Antzilla, the penis could have made it to heaven if Admin would have immediately concocted a mix of

Pure Myrrh
Sweet Cinnamon
Sweet Calamus
Olive oil

He then should have anointed his severed penis before circumcising it with his Swiss army knife.

In those cases it is OK to anoint your balls too for good measure, but that doesn't guarantee they'll make it to ball heaven. NOTE: Laying of the hands is of no use without anointing oil. Ask your priest.

Such a brave story Admin, hope you'll come to understand why you failed and don't deserve eternal bliss among the rest of us who still have a complete set of genitalia.


Anonymous said...

Praise the lord! I have been converted by your history, or your story. From being a life-long atheist I am now a convinced convert to the truly truth. How could I not? Your story is miracle after miracle, a portent of lack of logic, and thus, full of miracles. First one, that you could use a climbing harness in puribus natura; second, that after the avalanche you and only you was not unconscious, third that the rest of the climbing party just vanished from your story without leaving the least trace; fourth, the huge size of your former penis, donkey or horse size, that allowed it to be held under a boulder all alone, without getting your pelvis crushed in the process; fifth, that you didn't enter in shock after that trauma; sixth, that you didn't bleed to death after your country style surgery and after the time it took the ambulance to arrive. Miracle after miracle. And you couldn't and can't recognize it, oh rebel to your lord. If you just had kept the faith surely would had happened another miracle, getting restored your penis and with bells and whistles.

Anonymous said...

I found the story hilarious in the first place, but I really couldn't breathe after reading the comments, it was that funny! And I had been so intrigued by a lot of your posts... what a shame that the loss of your penis ruined my appetite for your blog!

Did somebody hack your account and write that post?

Admin said...

I just needed a ridiculous story to go with a ridiculous Bible passage. :-)

Unknown said...

The story sounds so fake, but indeed hilarious. Anyway, mocking other people's faith is not really a nice thing to do, you know...

Admin said...

Everything is fake except for the Bible passage quoted within.

I'm not trying to be nice. I'm trying to be correct.

Feki said...

Well, I bet that god crushed your only penis for the salvation of other penises and that your penis most likely resu-erected on the third day after the incident, hence all the miraculous appearances at random places such as men's toilets.

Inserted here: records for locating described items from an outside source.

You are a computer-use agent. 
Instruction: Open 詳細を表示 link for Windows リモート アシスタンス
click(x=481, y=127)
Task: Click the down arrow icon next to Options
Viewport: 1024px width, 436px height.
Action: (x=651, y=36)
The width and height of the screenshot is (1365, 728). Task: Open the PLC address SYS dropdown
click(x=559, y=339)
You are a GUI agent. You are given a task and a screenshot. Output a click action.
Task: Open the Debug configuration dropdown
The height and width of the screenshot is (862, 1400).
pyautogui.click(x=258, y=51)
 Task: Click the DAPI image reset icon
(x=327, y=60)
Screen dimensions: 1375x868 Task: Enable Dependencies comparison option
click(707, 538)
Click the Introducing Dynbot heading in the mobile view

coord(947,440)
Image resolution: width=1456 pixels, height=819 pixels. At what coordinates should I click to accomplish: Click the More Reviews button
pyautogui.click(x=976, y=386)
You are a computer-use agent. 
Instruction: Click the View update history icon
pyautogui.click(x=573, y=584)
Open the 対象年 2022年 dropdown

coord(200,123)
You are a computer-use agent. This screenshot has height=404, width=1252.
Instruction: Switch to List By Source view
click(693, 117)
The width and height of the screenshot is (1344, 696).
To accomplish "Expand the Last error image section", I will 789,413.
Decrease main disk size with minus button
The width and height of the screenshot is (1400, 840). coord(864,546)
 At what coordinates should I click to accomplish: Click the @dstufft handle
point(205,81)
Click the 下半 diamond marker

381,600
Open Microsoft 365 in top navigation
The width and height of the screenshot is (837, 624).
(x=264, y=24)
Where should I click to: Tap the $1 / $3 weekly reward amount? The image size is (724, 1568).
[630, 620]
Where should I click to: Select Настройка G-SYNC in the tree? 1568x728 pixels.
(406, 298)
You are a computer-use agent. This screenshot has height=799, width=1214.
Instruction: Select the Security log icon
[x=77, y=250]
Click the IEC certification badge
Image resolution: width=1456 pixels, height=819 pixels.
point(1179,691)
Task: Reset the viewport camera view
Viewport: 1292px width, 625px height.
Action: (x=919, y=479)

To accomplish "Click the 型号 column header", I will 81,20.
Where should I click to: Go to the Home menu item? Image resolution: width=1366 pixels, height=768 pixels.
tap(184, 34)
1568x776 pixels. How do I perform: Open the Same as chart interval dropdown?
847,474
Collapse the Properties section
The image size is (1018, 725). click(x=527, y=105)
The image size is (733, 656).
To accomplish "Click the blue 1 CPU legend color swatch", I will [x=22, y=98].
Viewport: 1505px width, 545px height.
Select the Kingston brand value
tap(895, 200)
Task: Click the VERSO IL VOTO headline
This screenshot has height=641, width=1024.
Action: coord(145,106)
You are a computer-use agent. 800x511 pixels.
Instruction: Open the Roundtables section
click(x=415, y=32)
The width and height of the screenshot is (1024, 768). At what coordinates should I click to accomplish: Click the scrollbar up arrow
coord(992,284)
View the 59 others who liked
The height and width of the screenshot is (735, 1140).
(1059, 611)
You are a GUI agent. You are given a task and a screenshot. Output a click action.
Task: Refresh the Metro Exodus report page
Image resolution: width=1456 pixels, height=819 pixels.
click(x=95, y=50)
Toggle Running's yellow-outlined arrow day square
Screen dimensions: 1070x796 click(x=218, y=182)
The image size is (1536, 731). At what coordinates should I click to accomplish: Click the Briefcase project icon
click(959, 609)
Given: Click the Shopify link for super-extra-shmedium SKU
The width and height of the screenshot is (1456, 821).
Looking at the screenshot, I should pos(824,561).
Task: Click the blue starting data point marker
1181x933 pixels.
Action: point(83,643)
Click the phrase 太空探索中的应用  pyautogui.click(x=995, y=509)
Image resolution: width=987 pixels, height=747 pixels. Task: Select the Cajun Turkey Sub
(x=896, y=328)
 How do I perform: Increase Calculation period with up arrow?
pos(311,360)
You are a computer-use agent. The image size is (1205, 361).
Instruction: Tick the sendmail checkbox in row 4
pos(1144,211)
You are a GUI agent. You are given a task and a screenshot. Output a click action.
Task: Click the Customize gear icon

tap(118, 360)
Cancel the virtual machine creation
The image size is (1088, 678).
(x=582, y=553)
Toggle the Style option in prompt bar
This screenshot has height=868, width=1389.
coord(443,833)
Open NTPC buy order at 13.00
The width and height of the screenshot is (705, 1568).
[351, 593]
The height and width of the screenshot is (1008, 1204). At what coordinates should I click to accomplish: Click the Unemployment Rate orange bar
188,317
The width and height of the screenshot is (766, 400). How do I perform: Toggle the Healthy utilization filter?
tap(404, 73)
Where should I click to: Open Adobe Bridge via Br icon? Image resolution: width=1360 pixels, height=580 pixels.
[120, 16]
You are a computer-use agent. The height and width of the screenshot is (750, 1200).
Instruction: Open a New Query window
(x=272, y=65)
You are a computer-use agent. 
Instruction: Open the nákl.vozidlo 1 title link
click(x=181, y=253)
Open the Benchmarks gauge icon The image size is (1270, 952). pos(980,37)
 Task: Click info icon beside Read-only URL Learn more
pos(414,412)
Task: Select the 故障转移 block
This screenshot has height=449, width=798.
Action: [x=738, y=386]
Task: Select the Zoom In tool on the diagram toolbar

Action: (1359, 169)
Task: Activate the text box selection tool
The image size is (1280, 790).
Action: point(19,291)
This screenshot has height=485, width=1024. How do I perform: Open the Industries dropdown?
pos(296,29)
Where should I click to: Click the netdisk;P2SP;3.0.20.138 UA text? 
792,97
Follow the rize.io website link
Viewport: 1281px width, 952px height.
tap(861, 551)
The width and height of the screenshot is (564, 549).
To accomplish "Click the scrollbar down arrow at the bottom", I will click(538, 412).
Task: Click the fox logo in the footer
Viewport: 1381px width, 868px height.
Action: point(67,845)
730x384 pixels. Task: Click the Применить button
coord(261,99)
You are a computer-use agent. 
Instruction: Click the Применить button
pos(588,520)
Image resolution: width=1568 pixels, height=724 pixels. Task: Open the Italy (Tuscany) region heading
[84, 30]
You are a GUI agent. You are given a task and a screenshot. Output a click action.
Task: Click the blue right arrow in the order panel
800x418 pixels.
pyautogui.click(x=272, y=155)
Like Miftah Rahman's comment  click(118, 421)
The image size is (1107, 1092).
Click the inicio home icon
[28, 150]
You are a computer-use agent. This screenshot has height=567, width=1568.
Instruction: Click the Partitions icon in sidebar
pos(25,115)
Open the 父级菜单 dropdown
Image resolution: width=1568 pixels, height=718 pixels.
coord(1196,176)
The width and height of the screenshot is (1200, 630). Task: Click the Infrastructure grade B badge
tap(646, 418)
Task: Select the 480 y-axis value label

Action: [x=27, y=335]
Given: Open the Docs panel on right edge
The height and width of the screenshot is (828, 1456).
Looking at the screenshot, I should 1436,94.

That's of course in line with the catholic tradition of zombified corpses and does not mock their beliefs at all.

Uyi Iredia said...

You're joking, right ?

Anonymous said...

Please don't be a bitter Atheist fighting against god. Atheists don't believe in a god. You can still get your message out there as an atheist without been bitter.

Jim said...

"You can still get your message out there as an atheist."

Shows just how delusional religious people are. They assume everyone wants to spread what they consider to be beliefs.

I had some religious nut jobs actually knocking on my door this morning trying to spread their cult. I shut the door in their face, of course. But it begs the question: How many times has anyone had an atheist knock on their door with a pamphlet trying to spread word of the absence of gods?